The film also hints at its arthouse horror roots with links to past horror’s of a similar ilk. The scenes of the couple having sex bring to mind Don’t Look Now, whilst Blue Velvet gets a nod in its damaged female protagonist (although you could argue that ultimately She’s dealt with the grief far better than He does). Similarly, the setting (a old shack in the woods) is an old horror staple – but here the twist is that it’s nature rather than supernatural forces that assault the couple.
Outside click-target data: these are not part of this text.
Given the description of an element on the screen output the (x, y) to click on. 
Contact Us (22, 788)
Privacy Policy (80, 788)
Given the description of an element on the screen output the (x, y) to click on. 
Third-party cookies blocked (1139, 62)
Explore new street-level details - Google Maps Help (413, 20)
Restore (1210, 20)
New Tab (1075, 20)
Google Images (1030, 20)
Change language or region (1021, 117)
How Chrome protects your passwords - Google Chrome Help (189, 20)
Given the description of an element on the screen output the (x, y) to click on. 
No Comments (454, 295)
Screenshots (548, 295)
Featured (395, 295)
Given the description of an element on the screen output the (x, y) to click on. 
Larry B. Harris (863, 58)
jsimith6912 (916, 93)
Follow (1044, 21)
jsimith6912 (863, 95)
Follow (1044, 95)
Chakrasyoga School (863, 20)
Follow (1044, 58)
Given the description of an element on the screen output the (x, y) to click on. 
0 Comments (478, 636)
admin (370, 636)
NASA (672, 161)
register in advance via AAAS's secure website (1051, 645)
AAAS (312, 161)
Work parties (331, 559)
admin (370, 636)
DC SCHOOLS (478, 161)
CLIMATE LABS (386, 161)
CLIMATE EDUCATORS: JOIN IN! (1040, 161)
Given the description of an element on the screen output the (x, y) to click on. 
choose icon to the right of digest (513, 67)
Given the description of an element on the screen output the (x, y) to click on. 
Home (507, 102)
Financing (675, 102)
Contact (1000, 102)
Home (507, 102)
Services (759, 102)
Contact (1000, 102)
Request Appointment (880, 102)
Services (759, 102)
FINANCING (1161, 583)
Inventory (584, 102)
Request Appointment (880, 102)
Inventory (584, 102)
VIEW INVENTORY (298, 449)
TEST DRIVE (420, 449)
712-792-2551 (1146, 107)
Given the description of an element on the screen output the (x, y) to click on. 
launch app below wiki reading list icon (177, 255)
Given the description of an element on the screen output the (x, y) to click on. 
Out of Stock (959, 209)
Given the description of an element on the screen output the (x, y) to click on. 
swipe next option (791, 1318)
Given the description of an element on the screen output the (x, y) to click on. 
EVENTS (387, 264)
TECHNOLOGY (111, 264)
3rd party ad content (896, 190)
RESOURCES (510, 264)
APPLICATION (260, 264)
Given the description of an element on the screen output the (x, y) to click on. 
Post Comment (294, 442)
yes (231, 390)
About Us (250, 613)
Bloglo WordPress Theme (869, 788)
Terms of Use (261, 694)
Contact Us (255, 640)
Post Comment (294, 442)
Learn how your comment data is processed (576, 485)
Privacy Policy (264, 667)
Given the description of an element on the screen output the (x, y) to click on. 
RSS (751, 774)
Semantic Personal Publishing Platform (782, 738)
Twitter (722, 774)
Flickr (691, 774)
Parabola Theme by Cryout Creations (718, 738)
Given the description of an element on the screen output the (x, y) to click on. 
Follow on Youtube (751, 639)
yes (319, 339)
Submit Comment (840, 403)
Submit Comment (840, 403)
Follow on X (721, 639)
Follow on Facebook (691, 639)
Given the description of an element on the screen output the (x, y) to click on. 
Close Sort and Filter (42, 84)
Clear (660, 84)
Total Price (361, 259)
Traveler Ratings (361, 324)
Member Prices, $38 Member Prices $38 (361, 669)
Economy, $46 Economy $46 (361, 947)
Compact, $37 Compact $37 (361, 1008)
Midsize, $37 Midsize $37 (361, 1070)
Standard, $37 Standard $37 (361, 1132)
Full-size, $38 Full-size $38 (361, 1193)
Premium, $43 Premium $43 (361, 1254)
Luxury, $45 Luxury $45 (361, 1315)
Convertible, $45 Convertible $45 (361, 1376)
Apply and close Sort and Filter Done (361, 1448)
The claims of misogyny are harder to address. Neither myself nor K thought that it was particularly guilty – She certainly comes off as the more sympathetic of the two – although it does raise some uncomfortable questions. Whilst She expresses the idea that women are punished for evil because they are, the film is fairly explicit in the fact that He is both emotionally and mentally controlling her to the point where she loses her mind. He is certainly more afraid of Her than She is of Him (until the end). Likewise, whilst many horror films delight in the “Women in peril” scenario, for the most of the film it is Him that is being subjected to the worst horrors of the film (although not the worst, the final, horrifying act of violence being incredibly difficult to watch). Yet another sense of discomfort that this film creates.
Technically the film is astounding, with the cinematography creating a lush natural landscape that it is difficult to tell whether it was shot on location or is artificial (I suspect a mixture of the two). The sound design and score are also superb, ever present growls mixing with the score to further the sense of unease the film creates. Effects are kept to a minimum, although those that appear are very well done for a film with such a small budget.
The film belongs to the actors, with Dafoe & Gainsbourg going further than many actors would even dare contemplate (although body doubles were used for some scenes). Gainsborough deserves all the praise she receives, it’s an astonishing performance and one that even if the idea of the rest of the film leaves you cold should certainly be taken into account.
Which brings me to the principal problem with the film – as good as it is (and it is superb) I cannot recommend it, I think people have to make their own decision whether they want to see it or not. It’s a long time since a film left me so impressed and repulsed at the same time – I do want to see it again if only to start to unravel all of the symbols that appear throughout it, but I’m not sure when. Certainly the studios responsible for financing it should be applauded for risking money on such a project (likewise the censors for allowing people to make up their own minds) as should everyone involved.
For my money one of the films of the year, but certainly not something to be taken lightly.